### DIRECTIONS FOR THIS TASK
Your copy should match the entries below exactly, apart from the images.

DATA SUPPLIED section start

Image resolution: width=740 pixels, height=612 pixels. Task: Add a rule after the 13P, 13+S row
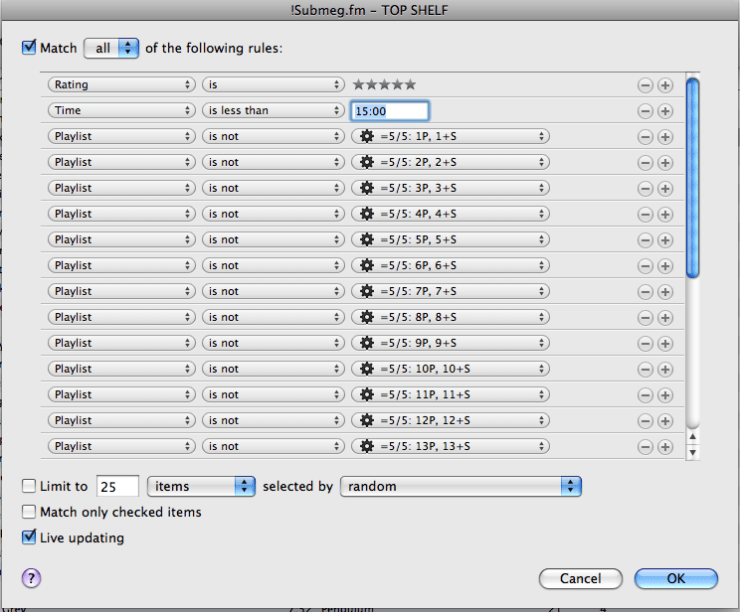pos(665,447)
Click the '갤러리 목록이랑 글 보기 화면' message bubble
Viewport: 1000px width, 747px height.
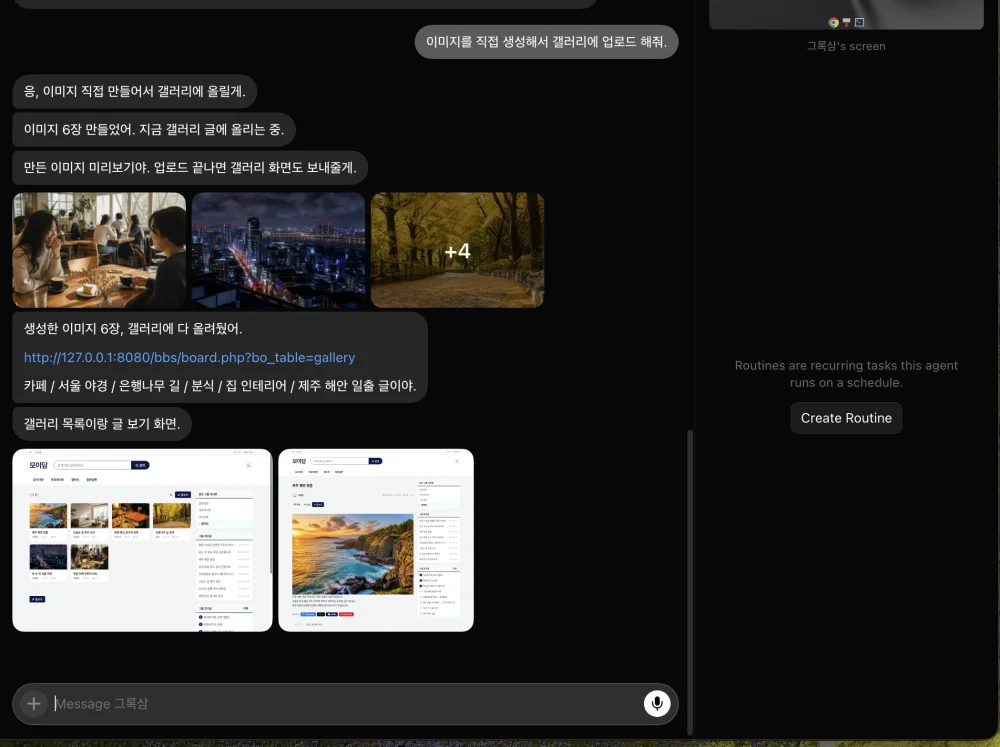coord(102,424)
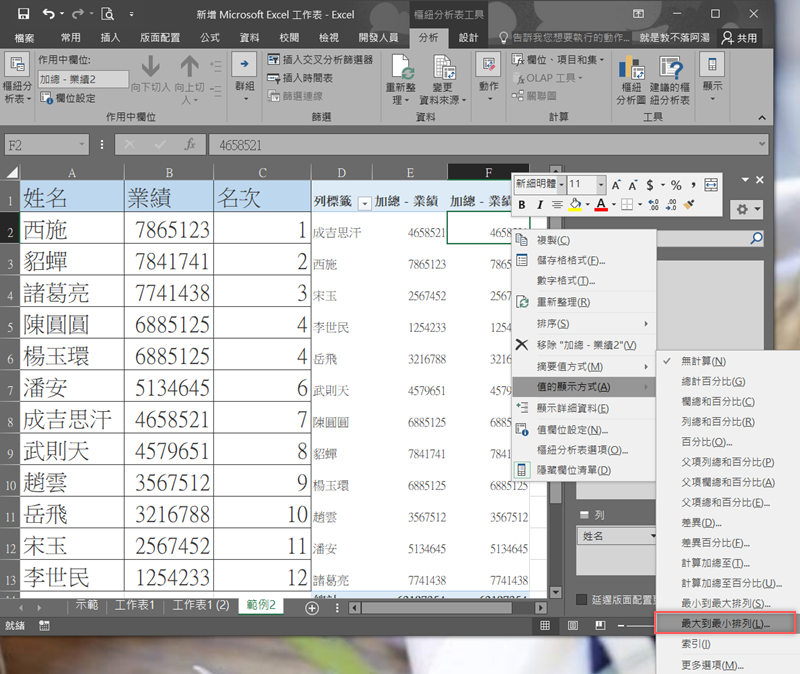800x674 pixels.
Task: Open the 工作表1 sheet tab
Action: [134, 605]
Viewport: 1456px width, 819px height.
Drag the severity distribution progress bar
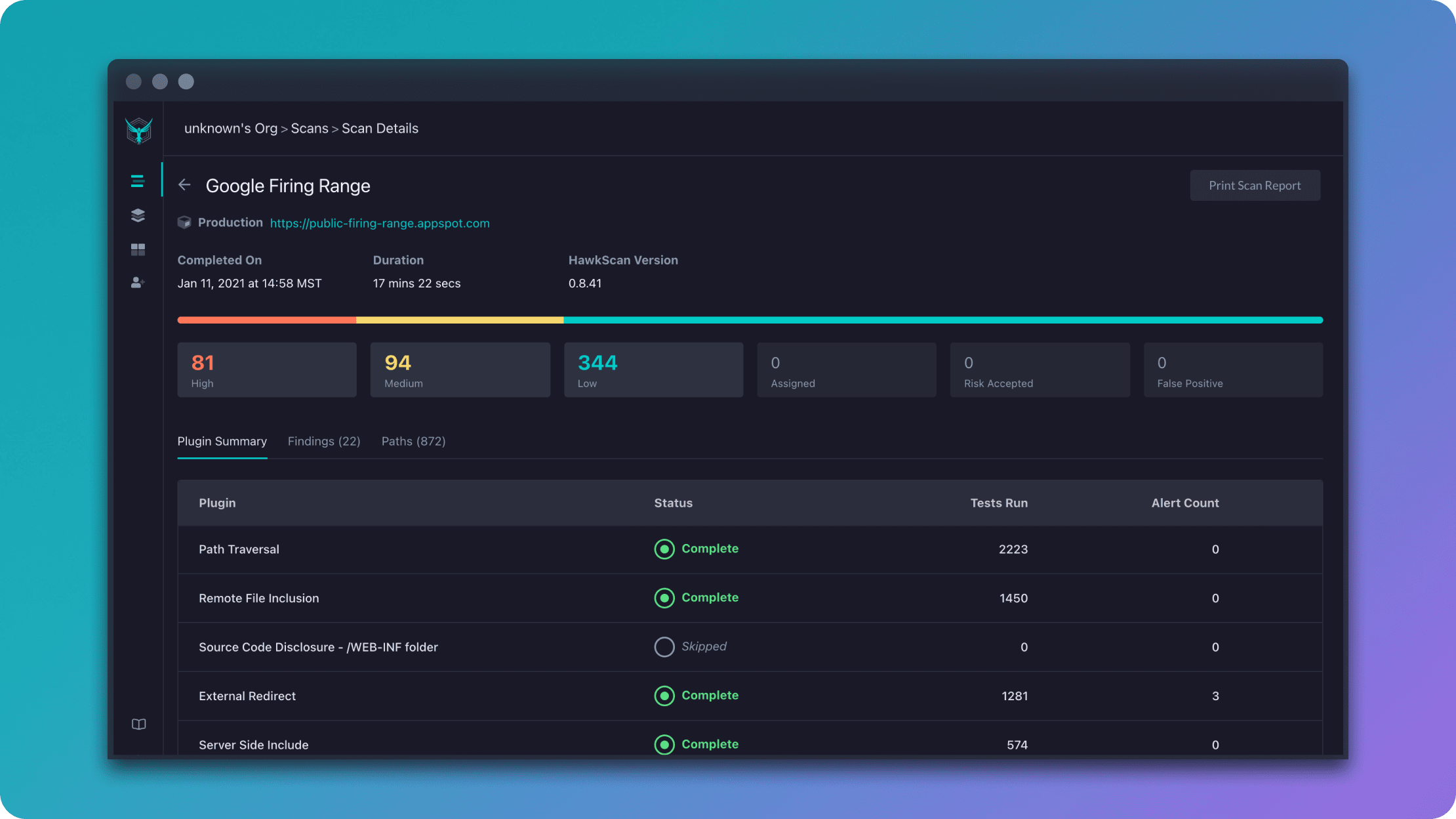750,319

DATA SUPPLIED section end

### WRITTEN RESPONSE
Image resolution: width=740 pixels, height=612 pixels. Task: Add a rule after the 13P, 13+S row
pos(665,447)
Click the '갤러리 목록이랑 글 보기 화면' message bubble
Viewport: 1000px width, 747px height.
coord(102,424)
800x674 pixels.
Task: Open the 工作表1 sheet tab
Action: [134, 605]
Viewport: 1456px width, 819px height.
Drag the severity distribution progress bar
750,319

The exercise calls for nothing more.